Tuttavia la nozione di objet trouvé confonde o intorbida le acque, perché più che trovati questi oggetti sono scelti: per come rappresentano la propria storia, o meglio, per come si rapportano, in quanto parti, a un tutto che implicano e che li contiene. Non sono neppure sempre trovati, tecnicamente: Azione meccanica (di una roccia effusiva su un solido amorfo), 2012, è una scultura composta da un sampietrino avvolto dai frammenti di una vetrina nell’istante in cui viene infranta. L’oggetto non è mai esistito in quanto tale, è una sorta di fermo-immagine fisico: eppure, come simbolo, riassume in sé una miriade di immagini e significati: la manifestazione di strada nella città italiana, il rapporto teso con la polizia, i “black block”, chiunque siano, il momento impercettibile in cui la tensione tracima nello scontro, i fumogeni, le auto in fiamme. Conosciamo quelle immagini, e moltissime altre, e frasi e date e suoni e persino odori: e tutte si riassumono in un oggetto muto, che non ha accenni a fatti precisi, ed è il fermo-immagine dell’azione meccanica di una roccia effusiva su un solido amorfo.

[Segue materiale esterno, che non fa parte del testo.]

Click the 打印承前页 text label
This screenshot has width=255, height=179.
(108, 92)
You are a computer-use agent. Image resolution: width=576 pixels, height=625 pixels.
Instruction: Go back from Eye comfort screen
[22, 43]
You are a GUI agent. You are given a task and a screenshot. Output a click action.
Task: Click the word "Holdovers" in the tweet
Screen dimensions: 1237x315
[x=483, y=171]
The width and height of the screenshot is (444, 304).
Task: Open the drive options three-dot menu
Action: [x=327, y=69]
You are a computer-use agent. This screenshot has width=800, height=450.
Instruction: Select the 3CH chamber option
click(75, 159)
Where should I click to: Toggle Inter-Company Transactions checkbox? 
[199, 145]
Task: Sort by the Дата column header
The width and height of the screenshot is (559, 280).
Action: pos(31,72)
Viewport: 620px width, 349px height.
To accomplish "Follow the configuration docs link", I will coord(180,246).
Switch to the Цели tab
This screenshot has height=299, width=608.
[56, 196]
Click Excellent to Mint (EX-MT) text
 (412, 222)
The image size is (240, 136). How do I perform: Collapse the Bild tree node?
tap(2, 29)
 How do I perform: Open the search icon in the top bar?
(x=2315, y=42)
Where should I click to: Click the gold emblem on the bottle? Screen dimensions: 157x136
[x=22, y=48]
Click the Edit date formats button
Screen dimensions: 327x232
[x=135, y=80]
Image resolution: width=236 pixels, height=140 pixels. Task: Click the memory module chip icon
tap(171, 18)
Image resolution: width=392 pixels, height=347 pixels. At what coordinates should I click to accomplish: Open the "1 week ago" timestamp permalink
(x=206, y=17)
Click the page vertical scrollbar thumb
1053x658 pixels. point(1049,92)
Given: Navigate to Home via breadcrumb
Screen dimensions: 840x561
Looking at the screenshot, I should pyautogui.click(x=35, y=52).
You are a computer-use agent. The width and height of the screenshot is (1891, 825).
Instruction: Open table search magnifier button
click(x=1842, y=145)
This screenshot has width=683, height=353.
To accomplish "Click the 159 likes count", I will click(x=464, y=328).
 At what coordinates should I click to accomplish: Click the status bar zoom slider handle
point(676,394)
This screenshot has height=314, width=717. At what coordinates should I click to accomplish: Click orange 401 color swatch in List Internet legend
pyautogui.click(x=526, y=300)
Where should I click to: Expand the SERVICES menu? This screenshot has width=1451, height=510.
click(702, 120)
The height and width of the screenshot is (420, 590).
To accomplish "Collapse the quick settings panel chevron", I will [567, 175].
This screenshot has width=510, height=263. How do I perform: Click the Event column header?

Scrivendo della pratica di Giulio Delvè, l’artista Luca Francesconi l’ha accostata all’antropologia malinowskiana, che vede il ricercatore come agente infiltrato, che penetra in una tribù facendosene accettare per studiarla dall’interno. L’accostamento è calzante nella misura in cui, in effetti, Delvè si concentra sulle narrazioni di gruppo, sulle simbologie condivise, sui riti collettivi — proprio ciò che fa l’antropologo embedded teorizzato da Malinowski. Ma — e qui l’analogia smette di reggere — Delvè non è un antropologo: non è interessato essenzialmente alla completezza e fedeltà del racconto, perché una parte fondamentale della forza della sua opera è nel rapporto, di allusione, di metafora, di simbolo, fra l’oggetto e la sua storia. La procedura dell’antropologo è analitica, quella di Delvè sintetica: e consiste nella scelta della parte che potrà rappresentare il tutto, nella determinazione del punto in cui le linee di significato si incrociano, nel reperimento, in un’anatomia narrativa sempre diversa, della posizione del cuore.
Che rapporto c’è fra gli oggetti e le storie che rappresentano? Un rapporto incomprensibile e parziale, il più delle volte. Altre volte invece no.